### WHAT TO PRODUCE:
What you copy should be the lines from the one with "The width and height of the screenshot is (1278, 592)." through the end of the entries, word for word. Omit the pictures.

[Stored items]
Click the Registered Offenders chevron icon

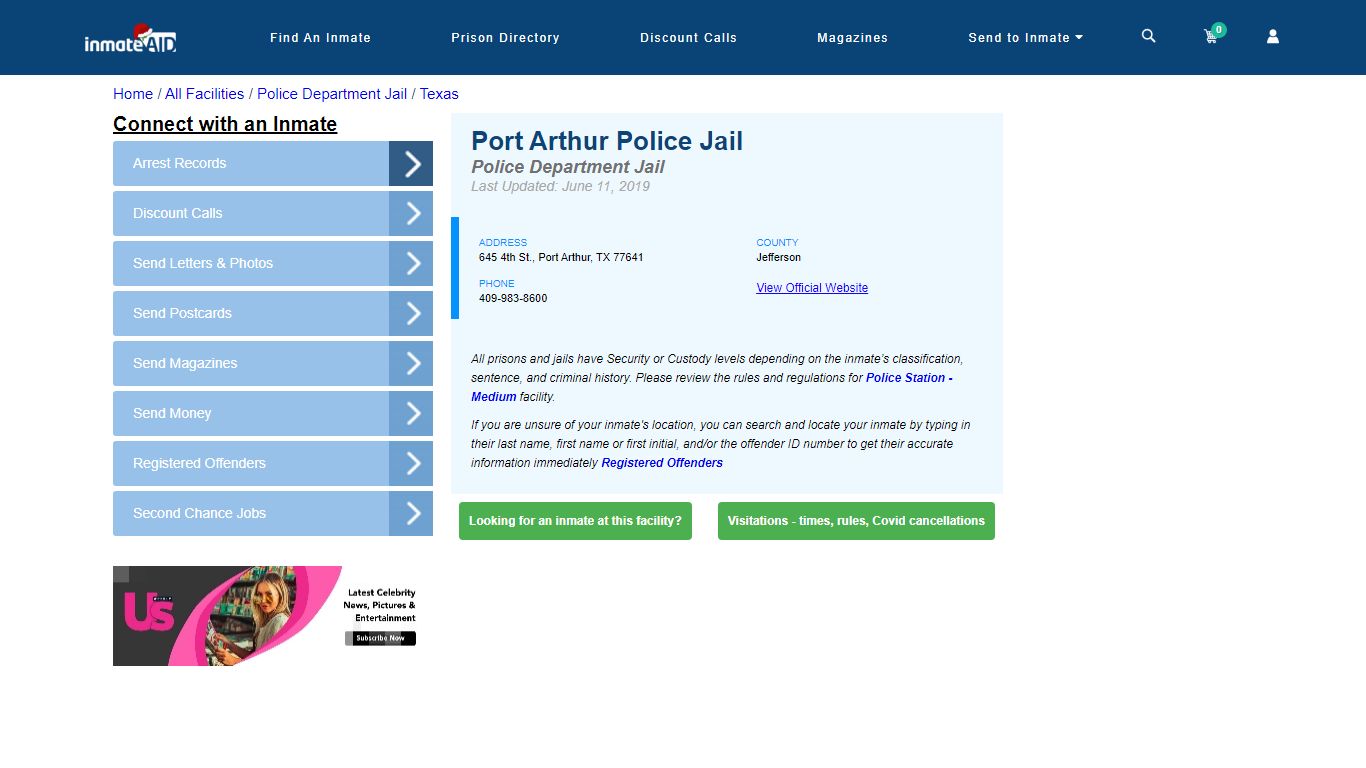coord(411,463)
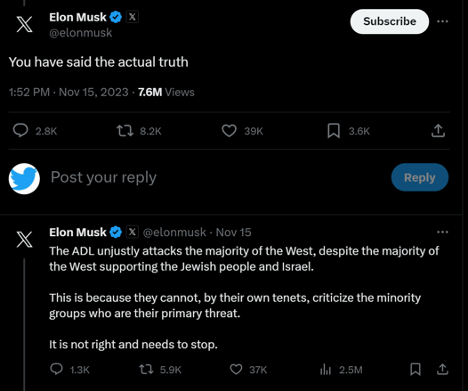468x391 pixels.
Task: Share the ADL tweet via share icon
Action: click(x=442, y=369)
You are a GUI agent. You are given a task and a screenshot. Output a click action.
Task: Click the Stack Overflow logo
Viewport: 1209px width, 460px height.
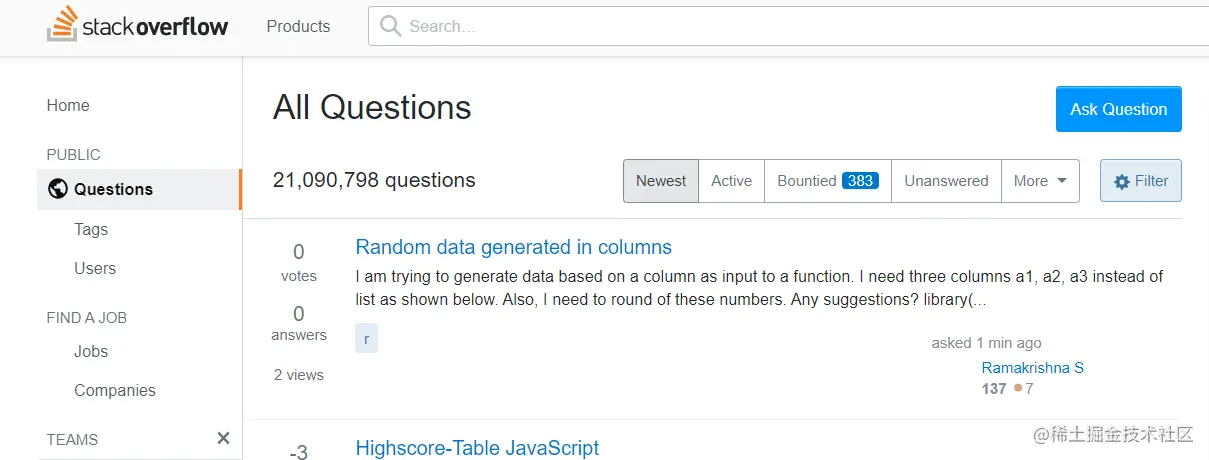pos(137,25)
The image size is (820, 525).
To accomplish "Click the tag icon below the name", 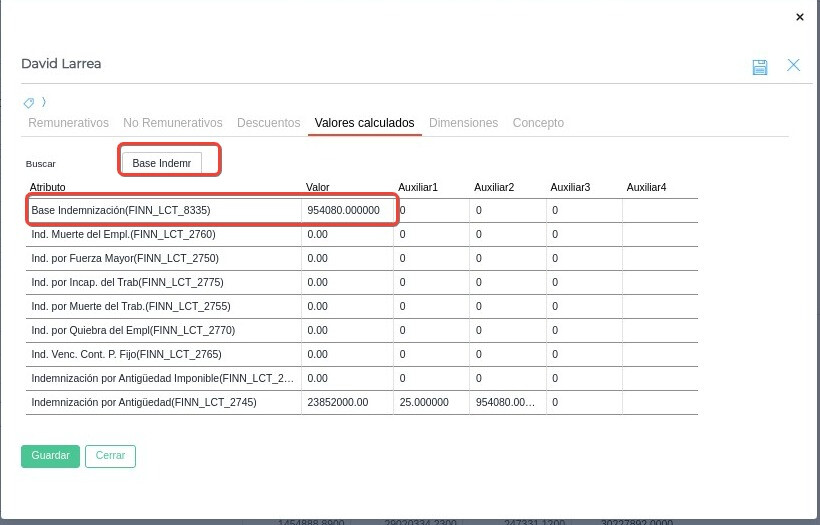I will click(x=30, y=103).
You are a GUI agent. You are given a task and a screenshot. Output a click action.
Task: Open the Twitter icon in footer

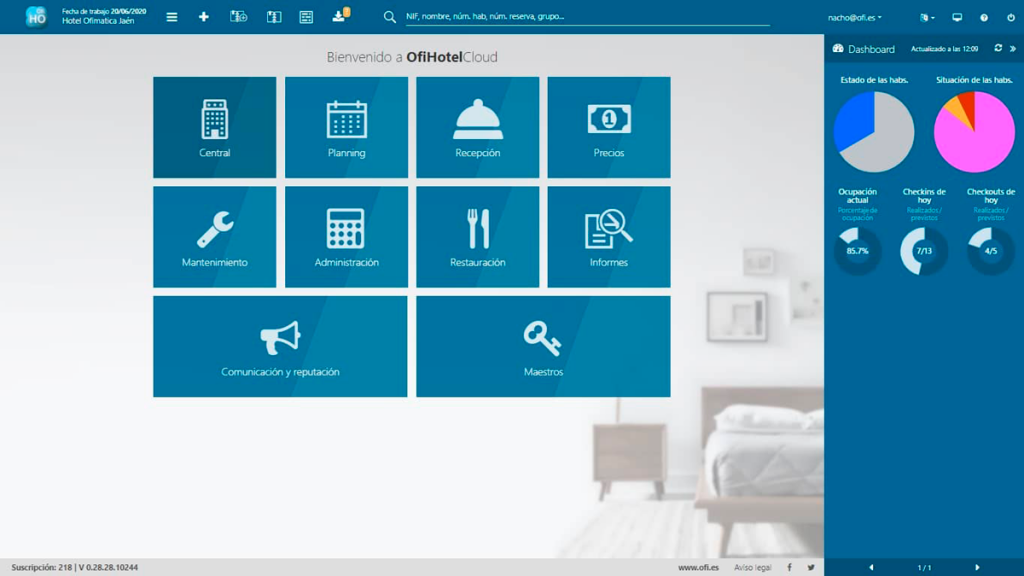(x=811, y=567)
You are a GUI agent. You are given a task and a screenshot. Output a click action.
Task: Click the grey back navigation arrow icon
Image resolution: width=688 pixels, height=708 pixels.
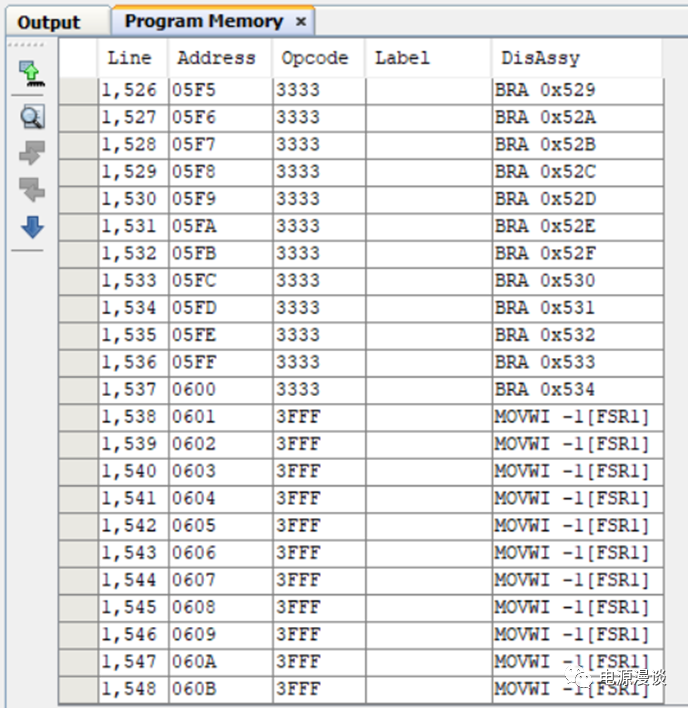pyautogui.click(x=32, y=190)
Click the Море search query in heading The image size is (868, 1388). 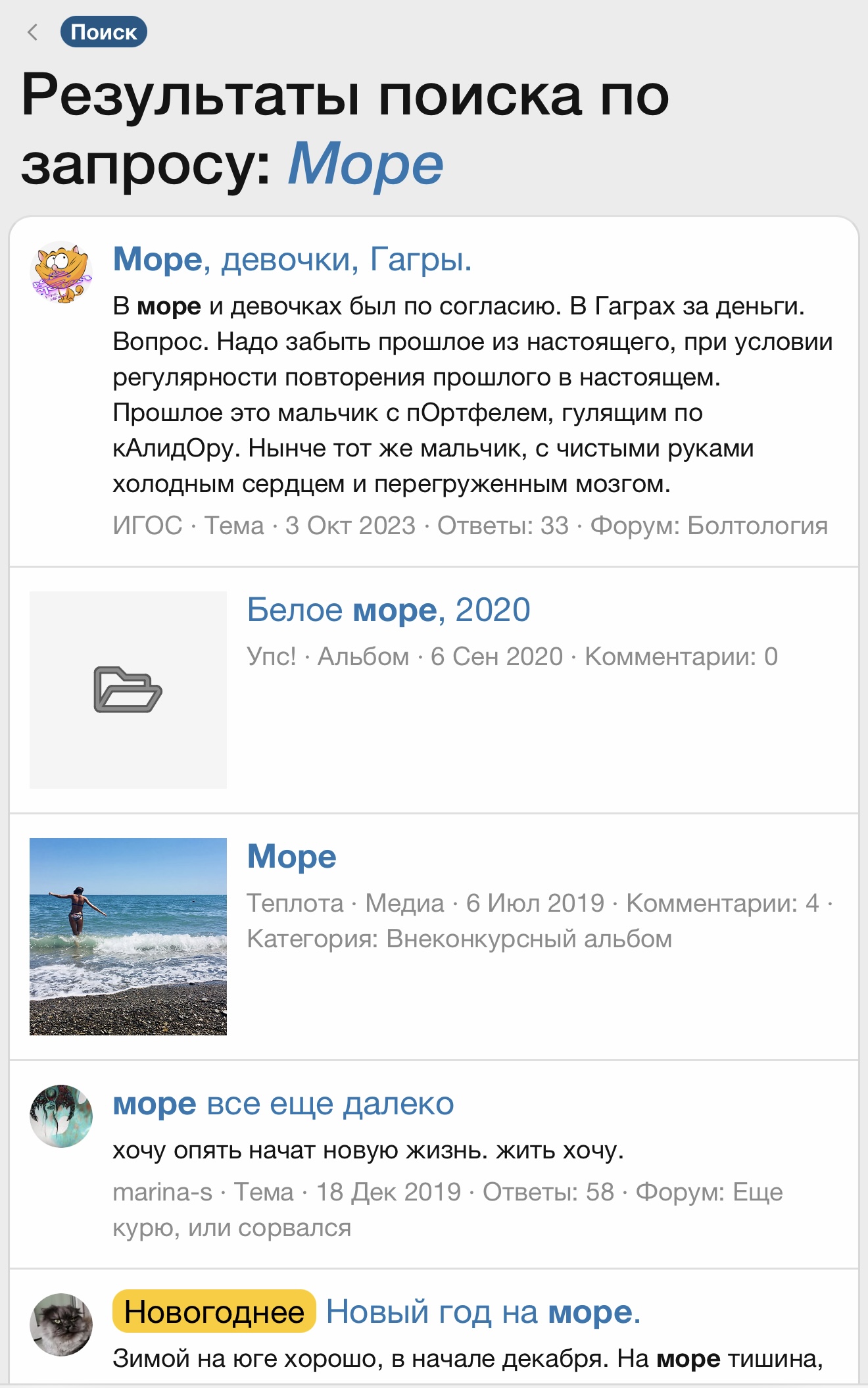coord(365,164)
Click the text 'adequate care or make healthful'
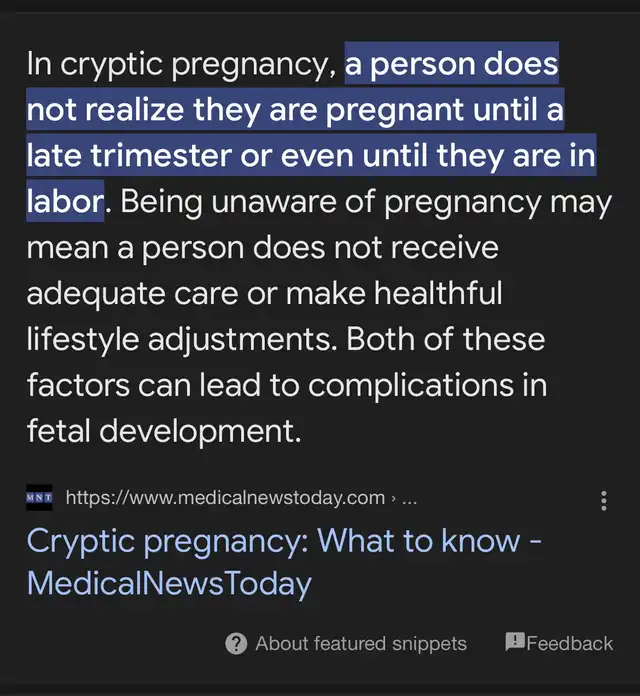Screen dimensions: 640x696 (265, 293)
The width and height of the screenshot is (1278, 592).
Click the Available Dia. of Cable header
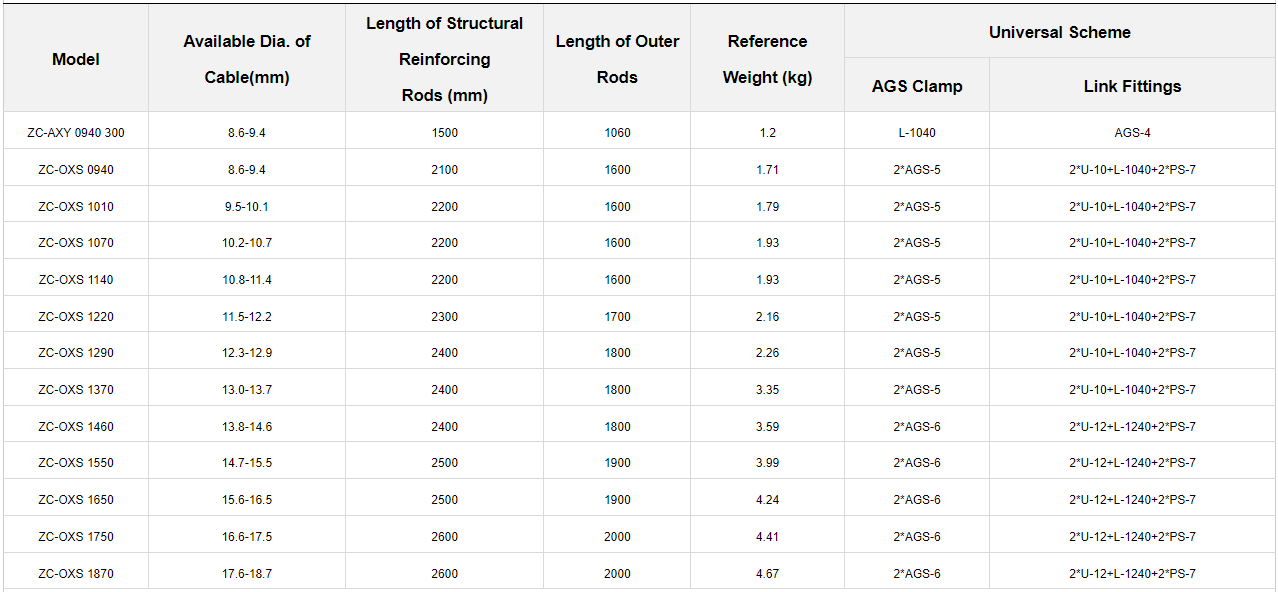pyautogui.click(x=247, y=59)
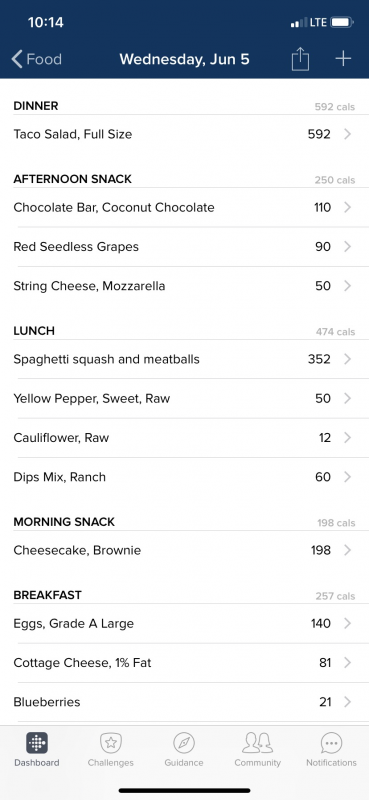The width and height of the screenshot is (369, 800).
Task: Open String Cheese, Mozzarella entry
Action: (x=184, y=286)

### EXERCISE OUTPUT:
The width and height of the screenshot is (1278, 592).
Click the Available Dia. of Cable header
pyautogui.click(x=247, y=59)
The width and height of the screenshot is (369, 800).
Task: Open String Cheese, Mozzarella entry
Action: (x=184, y=286)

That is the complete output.